What the task asks
Copy the listing out in full. Keep every word as it is.

Data shown
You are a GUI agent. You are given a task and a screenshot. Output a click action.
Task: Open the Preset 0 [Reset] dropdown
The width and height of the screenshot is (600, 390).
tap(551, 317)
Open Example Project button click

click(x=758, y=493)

Your solution
You are a GUI agent. You are given a task and a screenshot. Output a click action.
Task: Open the Preset 0 [Reset] dropdown
The width and height of the screenshot is (600, 390).
tap(551, 317)
Open Example Project button click

click(x=758, y=493)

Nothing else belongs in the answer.